Extinção de Condomínio – Instrumento Particular

Recebemos, para exame cálculo, por instrumento particular, uma extinção de condomínio de um imóvel. Neste sentido:

(a) a extinção de condomínio é possível ser feita por instrumento particular?

(b) sendo possível, seria necessário constar a descrição completa dos imóveis no instrumento? OU os documentos técnicos (planta, memorial e ART) que anexaram ao instrumento são suficientes?

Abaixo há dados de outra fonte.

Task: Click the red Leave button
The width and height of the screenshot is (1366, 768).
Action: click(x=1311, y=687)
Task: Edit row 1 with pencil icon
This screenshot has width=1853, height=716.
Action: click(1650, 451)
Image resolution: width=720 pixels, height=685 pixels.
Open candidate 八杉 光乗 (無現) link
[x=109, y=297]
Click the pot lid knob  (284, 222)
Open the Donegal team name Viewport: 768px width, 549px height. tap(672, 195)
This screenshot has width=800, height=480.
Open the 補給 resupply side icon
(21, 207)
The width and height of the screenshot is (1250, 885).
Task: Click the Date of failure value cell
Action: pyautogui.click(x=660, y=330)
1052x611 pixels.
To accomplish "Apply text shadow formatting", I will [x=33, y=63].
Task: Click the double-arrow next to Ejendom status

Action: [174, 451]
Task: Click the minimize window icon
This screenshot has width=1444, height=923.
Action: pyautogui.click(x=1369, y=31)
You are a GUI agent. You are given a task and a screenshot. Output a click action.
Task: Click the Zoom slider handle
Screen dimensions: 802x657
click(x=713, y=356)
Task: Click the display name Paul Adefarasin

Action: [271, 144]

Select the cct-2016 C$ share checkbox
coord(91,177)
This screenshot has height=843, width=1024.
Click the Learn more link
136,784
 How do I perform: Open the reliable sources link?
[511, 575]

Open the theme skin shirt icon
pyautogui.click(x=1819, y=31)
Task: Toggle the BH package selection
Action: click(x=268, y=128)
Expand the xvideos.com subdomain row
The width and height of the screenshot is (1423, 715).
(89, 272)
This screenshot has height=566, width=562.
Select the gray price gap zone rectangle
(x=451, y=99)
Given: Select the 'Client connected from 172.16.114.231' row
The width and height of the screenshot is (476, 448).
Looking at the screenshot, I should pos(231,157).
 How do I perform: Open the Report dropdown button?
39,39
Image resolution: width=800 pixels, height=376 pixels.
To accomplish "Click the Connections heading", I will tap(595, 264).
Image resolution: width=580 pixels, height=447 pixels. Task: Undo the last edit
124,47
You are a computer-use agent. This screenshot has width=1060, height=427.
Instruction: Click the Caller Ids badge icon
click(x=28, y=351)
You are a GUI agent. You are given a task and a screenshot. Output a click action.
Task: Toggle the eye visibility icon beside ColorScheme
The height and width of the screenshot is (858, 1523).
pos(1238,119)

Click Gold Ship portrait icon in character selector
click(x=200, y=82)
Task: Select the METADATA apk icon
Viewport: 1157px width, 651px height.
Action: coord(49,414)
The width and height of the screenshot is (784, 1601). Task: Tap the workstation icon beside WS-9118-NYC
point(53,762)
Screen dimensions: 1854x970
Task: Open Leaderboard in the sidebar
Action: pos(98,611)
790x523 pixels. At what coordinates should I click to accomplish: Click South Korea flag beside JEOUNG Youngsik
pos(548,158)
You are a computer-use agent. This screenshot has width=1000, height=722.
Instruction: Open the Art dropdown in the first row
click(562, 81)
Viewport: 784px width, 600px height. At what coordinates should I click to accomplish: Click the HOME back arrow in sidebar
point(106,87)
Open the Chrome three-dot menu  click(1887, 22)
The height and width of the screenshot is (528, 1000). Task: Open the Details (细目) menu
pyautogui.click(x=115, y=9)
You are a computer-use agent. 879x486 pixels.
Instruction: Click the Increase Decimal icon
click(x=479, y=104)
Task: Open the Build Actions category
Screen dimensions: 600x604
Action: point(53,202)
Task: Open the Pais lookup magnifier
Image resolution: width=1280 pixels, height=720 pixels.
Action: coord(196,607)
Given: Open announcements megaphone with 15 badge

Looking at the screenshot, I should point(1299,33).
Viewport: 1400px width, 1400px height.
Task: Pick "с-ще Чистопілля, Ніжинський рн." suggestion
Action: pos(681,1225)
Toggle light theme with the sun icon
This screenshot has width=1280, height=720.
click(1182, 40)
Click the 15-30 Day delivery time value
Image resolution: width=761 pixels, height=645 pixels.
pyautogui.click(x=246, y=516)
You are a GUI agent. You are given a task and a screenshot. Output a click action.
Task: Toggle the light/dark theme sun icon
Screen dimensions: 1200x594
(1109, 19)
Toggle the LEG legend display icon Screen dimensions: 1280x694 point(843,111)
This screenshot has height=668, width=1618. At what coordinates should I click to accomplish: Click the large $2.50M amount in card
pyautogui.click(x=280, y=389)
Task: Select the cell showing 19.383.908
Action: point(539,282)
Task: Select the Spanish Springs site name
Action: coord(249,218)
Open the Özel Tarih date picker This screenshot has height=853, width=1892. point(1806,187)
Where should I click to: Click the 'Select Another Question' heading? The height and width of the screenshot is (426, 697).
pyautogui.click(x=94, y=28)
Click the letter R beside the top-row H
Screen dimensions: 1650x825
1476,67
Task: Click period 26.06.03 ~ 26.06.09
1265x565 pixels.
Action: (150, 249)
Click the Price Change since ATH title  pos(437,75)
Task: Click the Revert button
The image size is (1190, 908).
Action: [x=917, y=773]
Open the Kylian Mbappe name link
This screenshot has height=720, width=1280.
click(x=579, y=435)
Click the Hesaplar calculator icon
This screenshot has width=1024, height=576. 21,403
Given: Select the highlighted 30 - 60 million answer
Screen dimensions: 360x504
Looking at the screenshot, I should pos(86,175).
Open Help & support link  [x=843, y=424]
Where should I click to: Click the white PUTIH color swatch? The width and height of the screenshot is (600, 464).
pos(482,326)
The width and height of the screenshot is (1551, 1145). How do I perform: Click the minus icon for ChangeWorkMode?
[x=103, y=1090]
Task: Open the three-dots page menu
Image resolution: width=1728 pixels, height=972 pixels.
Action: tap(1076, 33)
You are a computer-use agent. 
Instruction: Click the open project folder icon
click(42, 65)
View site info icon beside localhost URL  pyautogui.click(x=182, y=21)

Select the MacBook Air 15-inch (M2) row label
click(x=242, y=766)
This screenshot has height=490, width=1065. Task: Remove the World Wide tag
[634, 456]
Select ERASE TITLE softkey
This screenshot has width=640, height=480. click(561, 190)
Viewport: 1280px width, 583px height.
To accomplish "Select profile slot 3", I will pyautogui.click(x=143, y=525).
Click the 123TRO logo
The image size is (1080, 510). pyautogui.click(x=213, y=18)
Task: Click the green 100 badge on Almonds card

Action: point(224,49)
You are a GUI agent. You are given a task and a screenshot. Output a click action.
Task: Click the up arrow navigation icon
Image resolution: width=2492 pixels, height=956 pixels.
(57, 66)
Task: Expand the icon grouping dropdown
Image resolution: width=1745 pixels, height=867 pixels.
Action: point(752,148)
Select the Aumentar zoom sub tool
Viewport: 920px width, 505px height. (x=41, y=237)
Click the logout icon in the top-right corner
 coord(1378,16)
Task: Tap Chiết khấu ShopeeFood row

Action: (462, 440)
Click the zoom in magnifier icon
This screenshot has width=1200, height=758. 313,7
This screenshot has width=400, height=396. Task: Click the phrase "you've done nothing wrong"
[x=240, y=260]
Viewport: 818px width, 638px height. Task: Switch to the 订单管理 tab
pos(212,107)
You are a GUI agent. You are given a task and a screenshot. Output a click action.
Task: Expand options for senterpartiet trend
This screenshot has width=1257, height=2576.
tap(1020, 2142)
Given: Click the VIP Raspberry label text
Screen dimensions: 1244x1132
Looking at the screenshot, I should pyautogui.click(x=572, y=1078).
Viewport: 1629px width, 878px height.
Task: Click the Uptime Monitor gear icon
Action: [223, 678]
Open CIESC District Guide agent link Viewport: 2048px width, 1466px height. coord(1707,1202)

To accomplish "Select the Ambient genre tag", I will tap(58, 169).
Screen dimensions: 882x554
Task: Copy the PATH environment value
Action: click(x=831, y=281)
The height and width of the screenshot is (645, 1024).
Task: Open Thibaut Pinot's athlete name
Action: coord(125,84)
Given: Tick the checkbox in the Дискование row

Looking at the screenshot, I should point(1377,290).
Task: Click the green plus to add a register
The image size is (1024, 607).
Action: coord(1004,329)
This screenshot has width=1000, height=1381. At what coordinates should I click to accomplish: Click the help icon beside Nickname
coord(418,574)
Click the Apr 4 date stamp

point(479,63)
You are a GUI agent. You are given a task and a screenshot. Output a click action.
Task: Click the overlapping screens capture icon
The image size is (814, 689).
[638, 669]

(c) há algo a mais a acrescentar acerca da qualificação jurídica do título?

Resposta:

  1. Na realidade trata-se de uma divisão amigável, mas não importa (artigo 112 do CC);
  2. Quesitos:
  3. A – Sim, nos termos do artigo 108 do CC, por ser o valor inferior a 30 Salários Mínimos, entretanto nos termos do artigo 176, § 1º, III, 5 da LRP, deverá ser atribuído valores para cada parte do imóvel dividido, até porque um deles eventualmente poderia  ter uma atribuição de maior valor, ou ambos e ultrapassar o valor de 30 Salários Mínimos;
  4. B – A rigor os imóveis deveriam ser descritos no títulos  artigo 176 § 1º, I e II, 3. “a”, mas em uma atitude mais ousada e nesse caso (não para todos os demais, só para minimizar, não adotar como regra geral) se assim entender a Senhor Oficiala Registradora poderia aceitar como descrições as plantas memoriais e ART, que constam na clausula 3 (Área 1 e Área 2)  como anexo ao título e isso nos termos do artigo 14, § 2º do DL 167/67;
  5. C – Sim apresentação dos ITR’s ou certidão negativa, CCIR’s e inscrição no CAR.

Sub censura

São Paulo, 14 de Dezembro de 2.021.

DECRETO-LEI Nº 167, DE 14 DE FEVEREIRO DE 1967

Art 14. A cédula rural pignoratícia conterá os seguintes requisitos, lançados no contexto:

§ 2º – A descrição dos bens vinculados à garantia poderá ser feita em documento à parte, em duas vias, assinadas pelo emitente e autenticadas pelo credor, fazendo-se, na cédula, menção a essa circunstância, logo após a indicação do grau do penhor e de seu valor global.